===== Material provided =====

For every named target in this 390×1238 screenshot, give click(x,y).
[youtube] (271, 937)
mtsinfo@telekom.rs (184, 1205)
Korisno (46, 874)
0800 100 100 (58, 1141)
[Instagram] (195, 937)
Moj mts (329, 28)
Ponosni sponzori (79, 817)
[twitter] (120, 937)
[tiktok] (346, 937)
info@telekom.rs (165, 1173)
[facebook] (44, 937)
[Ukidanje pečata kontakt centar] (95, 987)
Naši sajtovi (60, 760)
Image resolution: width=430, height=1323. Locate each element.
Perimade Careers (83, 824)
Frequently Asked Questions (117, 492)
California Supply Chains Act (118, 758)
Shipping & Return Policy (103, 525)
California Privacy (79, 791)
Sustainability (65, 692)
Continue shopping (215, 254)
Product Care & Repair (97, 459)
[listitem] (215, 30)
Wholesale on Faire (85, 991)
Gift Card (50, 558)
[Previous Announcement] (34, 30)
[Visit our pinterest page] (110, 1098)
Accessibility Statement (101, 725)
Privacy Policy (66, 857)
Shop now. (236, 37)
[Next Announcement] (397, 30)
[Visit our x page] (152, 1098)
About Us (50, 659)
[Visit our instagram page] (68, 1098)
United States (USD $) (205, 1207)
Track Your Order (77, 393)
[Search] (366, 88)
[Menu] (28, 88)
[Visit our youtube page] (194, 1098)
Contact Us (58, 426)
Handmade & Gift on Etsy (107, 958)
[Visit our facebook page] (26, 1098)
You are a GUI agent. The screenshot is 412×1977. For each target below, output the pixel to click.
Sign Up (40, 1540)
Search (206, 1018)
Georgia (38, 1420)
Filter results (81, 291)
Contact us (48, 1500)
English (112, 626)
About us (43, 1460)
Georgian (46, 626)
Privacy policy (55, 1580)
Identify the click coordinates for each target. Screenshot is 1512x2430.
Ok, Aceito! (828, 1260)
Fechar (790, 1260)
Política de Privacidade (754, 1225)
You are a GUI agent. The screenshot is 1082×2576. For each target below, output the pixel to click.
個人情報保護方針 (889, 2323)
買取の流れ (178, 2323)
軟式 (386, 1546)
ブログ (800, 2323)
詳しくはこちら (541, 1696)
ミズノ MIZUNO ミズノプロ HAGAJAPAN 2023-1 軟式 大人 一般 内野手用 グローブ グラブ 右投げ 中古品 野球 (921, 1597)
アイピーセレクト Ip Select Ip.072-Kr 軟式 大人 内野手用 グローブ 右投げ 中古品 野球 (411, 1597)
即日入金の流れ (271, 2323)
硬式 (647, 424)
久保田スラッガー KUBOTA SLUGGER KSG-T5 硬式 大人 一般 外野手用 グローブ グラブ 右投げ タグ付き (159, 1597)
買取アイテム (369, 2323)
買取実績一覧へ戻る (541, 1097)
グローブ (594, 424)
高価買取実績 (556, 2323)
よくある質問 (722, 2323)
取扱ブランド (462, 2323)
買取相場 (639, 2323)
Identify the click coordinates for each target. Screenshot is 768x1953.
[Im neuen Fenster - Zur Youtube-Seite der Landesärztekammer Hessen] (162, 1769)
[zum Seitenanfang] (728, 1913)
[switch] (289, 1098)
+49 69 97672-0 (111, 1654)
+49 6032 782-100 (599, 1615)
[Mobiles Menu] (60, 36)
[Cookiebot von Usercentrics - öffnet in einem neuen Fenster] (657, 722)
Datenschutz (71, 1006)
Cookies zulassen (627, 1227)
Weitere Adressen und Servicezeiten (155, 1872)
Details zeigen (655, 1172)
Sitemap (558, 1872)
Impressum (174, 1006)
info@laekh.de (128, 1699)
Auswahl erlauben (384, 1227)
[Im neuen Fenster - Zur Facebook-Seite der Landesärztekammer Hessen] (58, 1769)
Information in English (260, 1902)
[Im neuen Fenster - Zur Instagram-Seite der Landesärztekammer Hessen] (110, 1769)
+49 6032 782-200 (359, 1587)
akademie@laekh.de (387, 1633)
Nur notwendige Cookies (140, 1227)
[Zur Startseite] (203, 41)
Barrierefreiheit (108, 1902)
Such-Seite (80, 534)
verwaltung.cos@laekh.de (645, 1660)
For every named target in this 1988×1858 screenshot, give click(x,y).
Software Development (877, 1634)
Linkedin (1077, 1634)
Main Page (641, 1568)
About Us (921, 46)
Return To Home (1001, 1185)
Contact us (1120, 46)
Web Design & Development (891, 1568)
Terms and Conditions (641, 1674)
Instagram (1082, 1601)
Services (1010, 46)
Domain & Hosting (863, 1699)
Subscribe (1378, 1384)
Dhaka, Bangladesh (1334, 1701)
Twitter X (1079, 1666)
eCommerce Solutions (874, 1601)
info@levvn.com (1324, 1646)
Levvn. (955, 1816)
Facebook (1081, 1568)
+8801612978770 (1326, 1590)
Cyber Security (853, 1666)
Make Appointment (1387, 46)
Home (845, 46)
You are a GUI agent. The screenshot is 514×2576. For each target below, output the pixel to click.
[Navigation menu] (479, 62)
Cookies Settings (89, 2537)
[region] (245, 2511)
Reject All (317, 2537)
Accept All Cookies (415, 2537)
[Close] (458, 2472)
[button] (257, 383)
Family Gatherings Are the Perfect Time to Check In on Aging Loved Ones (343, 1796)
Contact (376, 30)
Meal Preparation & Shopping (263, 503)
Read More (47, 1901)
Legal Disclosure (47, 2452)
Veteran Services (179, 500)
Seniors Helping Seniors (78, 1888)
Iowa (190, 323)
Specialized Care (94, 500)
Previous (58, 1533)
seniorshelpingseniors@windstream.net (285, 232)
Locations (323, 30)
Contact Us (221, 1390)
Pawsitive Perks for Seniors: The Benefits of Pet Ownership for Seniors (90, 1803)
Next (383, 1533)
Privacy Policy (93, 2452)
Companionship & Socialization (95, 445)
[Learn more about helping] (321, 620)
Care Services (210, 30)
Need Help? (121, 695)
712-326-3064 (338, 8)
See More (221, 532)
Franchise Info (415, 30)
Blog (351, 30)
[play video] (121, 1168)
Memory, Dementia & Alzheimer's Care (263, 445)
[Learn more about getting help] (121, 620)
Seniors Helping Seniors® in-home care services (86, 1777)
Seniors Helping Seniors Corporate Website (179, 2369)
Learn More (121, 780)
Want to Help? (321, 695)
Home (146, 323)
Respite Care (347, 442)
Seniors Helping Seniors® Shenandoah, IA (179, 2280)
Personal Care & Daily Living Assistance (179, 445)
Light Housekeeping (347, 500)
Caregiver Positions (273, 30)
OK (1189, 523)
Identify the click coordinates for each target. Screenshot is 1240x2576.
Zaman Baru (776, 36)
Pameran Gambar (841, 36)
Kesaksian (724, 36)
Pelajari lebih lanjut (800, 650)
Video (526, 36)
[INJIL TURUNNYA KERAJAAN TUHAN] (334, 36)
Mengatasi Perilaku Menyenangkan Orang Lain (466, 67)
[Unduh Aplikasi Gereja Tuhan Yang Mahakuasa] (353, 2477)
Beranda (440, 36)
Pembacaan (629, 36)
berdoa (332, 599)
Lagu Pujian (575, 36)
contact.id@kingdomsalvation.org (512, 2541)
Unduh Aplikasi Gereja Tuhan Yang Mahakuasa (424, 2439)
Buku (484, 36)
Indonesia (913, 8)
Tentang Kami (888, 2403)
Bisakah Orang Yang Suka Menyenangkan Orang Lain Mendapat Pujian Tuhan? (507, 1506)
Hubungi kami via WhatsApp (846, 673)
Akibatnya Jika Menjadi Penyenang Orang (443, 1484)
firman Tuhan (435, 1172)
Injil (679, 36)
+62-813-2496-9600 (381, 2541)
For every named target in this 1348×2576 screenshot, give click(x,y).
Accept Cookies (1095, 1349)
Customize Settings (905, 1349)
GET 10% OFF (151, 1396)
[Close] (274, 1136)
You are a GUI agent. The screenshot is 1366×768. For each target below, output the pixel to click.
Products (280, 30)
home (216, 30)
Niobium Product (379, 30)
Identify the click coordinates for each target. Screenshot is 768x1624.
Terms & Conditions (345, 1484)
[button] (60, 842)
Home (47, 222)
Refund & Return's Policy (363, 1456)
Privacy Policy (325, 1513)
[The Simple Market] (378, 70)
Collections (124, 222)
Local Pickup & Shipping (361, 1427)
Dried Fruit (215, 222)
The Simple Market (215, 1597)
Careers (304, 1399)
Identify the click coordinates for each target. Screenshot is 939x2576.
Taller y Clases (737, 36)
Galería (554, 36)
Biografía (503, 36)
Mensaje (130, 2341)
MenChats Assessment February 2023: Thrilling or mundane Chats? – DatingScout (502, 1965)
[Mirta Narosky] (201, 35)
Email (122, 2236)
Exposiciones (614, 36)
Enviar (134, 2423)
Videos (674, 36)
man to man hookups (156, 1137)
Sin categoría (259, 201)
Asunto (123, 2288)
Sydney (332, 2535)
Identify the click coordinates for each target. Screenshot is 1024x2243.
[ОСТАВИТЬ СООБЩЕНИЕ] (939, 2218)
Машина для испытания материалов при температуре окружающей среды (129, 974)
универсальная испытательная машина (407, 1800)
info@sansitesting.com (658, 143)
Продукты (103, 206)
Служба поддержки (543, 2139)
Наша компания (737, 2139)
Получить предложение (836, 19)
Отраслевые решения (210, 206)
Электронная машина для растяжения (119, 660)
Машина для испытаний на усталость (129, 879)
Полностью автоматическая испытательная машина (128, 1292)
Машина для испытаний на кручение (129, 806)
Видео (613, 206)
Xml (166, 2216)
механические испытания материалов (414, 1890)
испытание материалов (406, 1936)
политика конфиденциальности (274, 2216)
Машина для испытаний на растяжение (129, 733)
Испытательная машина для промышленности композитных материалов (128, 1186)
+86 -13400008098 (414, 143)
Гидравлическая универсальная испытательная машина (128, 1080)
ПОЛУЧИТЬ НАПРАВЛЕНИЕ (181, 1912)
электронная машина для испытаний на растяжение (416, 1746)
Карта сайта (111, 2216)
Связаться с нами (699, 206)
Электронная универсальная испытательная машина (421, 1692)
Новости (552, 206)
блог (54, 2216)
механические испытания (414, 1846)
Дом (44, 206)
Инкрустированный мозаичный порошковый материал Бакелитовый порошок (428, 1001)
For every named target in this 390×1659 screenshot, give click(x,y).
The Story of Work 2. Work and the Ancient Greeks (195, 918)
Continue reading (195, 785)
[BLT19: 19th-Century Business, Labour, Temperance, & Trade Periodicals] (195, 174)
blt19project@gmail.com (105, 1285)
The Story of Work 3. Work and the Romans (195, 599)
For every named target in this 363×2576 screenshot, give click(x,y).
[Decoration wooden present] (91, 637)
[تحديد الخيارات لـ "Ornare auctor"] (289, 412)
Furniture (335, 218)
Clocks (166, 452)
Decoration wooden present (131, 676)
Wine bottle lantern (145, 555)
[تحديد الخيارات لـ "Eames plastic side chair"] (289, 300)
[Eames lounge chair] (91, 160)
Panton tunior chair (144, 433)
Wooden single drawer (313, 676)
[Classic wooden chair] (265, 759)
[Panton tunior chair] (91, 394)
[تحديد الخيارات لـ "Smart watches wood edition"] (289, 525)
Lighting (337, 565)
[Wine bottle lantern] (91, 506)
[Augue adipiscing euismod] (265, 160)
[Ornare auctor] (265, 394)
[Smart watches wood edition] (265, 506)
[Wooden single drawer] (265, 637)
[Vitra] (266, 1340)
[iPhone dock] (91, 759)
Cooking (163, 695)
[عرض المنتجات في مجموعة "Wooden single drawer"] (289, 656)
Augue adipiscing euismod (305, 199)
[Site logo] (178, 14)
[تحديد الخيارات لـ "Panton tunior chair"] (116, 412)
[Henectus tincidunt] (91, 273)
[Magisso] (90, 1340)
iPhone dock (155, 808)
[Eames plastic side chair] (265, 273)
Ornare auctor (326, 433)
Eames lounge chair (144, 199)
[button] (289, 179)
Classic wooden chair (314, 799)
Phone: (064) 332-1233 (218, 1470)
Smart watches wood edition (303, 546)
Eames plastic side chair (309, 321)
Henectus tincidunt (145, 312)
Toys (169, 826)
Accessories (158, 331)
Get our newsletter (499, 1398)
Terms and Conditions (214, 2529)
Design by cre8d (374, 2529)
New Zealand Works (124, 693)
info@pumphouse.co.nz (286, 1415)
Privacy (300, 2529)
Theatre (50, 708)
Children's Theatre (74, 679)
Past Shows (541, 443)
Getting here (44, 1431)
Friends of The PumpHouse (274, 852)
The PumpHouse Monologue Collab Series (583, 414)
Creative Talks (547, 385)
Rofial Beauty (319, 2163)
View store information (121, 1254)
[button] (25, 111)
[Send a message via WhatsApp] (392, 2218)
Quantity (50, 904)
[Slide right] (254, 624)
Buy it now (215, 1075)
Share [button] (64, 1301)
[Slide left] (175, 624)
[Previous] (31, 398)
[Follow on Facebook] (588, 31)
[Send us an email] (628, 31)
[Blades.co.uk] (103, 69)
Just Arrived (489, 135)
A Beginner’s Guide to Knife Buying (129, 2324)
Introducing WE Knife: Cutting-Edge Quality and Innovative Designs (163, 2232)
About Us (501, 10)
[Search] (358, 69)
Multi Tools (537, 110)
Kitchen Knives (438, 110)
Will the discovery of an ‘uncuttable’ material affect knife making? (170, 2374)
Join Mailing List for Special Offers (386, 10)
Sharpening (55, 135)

=====

About this exercise: Reproduce only the lines above, starting at the line with "Наша компания (737, 2139)" and ending at the line with "электронная машина для испытаний", exactly as written.

Output:
Наша компания (737, 2139)
Получить предложение (836, 19)
Отраслевые решения (210, 206)
Электронная машина для растяжения (119, 660)
Машина для испытаний на усталость (129, 879)
Полностью автоматическая испытательная машина (128, 1292)
Машина для испытаний на кручение (129, 806)
Видео (613, 206)
Xml (166, 2216)
механические испытания материалов (414, 1890)
испытание материалов (406, 1936)
политика конфиденциальности (274, 2216)
Машина для испытаний на растяжение (129, 733)
Испытательная машина для промышленности композитных материалов (128, 1186)
+86 -13400008098 (414, 143)
Гидравлическая универсальная испытательная машина (128, 1080)
ПОЛУЧИТЬ НАПРАВЛЕНИЕ (181, 1912)
электронная машина для испытаний на растяжение (416, 1746)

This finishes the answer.